4. The historian George Sphrantzes was an anti-unionist and Orthodox who chronicled the Fall of Constantinople. It is because of his testimony that we have some of our most accurate information of what took place in May of 1453, because he is the only Greek historian that was actually there and he conversed with Emperor Constantine up until the eve of the Fall. Here are some quotes from his Chronicle:

The emperor consented to have the pope’s name commemorated in our services, by necessity, as we hoped to receive some aid. Whoever were willing would pronounce the commemoration in Hagia Sophia; the rest would incur no blame and remain peaceful. These services took place on November 12. Six months later we had received as much aid from Rome as had been sent to us by the sultan of Cairo.

Who knew of our emperor’s fastings and prayers, both his own and those of priests whom he paid to do so; of his services to the poor; and of his increased pledges to God, in the hope of saving his subjects from the Turkish yoke? Nevertheless, God ignored his offerings, I know not why or for what sins, and disregarded his efforts, as each individual spoke against him as he pleased.

But the emperor went to the most revered Church of Hagia Sophia, prayed with lamentation, and partook of the immaculate and divine mysteries. Many others did so also during that night. Afterward, the emperor returned to the palace for a while and asked to be forgiven by all. Who can describe the wailing and tears that arose in the palace at that hour?

My late emperor, the martyr, lived for forty-nine years, three months, and twenty days. His reign lasted four years, four months, and twenty-four days.

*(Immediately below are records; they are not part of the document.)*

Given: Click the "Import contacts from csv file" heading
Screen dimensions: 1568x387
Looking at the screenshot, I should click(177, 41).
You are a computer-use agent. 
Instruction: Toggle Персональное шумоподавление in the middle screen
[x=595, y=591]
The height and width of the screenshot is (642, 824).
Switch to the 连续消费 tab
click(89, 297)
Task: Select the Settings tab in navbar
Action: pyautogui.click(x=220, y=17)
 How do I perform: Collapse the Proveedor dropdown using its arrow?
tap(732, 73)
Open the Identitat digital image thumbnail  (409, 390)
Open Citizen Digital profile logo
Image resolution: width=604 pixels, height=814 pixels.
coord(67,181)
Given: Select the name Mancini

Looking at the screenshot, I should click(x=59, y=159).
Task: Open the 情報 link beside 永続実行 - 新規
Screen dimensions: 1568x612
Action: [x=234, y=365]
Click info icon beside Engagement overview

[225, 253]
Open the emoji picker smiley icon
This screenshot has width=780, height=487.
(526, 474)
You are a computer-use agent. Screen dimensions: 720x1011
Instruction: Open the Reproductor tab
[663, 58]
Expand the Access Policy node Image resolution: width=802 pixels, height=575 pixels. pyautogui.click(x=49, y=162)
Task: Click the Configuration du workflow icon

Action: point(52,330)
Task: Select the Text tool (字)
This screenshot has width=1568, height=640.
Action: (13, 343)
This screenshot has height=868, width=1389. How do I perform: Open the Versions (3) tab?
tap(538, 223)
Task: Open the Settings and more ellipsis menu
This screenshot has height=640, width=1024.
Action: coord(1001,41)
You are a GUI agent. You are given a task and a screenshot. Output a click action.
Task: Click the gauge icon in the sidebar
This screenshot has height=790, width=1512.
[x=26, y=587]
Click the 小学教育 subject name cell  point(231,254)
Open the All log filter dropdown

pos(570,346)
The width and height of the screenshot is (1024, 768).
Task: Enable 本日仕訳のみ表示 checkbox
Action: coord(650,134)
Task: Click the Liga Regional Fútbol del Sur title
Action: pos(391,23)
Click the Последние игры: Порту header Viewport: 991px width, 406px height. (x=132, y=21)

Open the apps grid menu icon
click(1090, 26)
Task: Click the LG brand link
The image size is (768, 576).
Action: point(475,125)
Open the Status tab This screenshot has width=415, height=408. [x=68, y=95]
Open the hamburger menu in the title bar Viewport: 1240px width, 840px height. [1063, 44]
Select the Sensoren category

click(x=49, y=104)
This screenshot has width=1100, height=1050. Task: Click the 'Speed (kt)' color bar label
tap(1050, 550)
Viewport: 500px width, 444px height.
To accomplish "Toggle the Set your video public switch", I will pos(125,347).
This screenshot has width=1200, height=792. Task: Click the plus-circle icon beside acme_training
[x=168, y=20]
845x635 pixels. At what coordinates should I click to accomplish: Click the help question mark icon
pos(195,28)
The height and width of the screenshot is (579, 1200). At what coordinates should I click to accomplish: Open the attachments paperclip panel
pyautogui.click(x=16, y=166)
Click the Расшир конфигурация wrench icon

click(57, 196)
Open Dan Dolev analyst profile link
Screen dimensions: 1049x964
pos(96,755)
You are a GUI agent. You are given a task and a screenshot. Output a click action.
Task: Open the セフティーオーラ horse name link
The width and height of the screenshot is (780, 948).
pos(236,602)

Sphrantzes never refers to Constantine as a Uniate nor that he favored union with Rome, but describes him as doing what he had to do to satisfy the Pope to get some aid. Outwardly he made it appear as if he was in favor, but there is no indication that it was an inward reality. Instead, to indicate Constantine was indeed Orthodox, Sphrantzes, an anti-unionist and Orthodox, refers to the last eucharist the emperor partook of as being "immaculate and divine," something he would not have said if it was a Uniate eucharist. From the point of view of Sphrantzes and apparently the emperor, this last Divine Liturgy in Hagia Sophia was an Orthodox liturgy. Furthermore, why would Constantine, on the eve of the Fall of the City, when he knew he was not receiving aid from the Pope, still be a Uniate if he ever was one, and divide his people at a time when a union of all his subjects was most necessary? It doesn't make sense. If Latins received Holy Communion that night also, they did so because they were allowed to do so out of concession, since they were likely going to be killed the next day.

5. Lastly, we have the testimony of tradition. The Greek people never viewed Emperor Constantine XI in a negative light nor did they ever blame him for the Fall of Constantinople. Many even consider him a Saint of the Church, though he is not officially canonized. If he was actually a Uniate, even despite his martyrdom, he would not have been viewed with favor by the Greek people through the centuries.

Thus, Constantine XI Palaiologos, when he held the joint service on December 12, 1452, did not act according to his Orthodox opinion, but succumbed to a brutal blackmail, as his political role forced him to do everything he could to save his subjects. Historical testimony of his Orthodox subjects views him positively as a hero and martyr and even a saint. No one who was anti-unionist ever accused him of being "Latin-minded" or a Uniate. This proves with little doubt that Emperor Constantine XI remained an Orthodox Christian till the end, if only sometimes it was only in his heart while outwardly he appeared politically diplomatic with the West.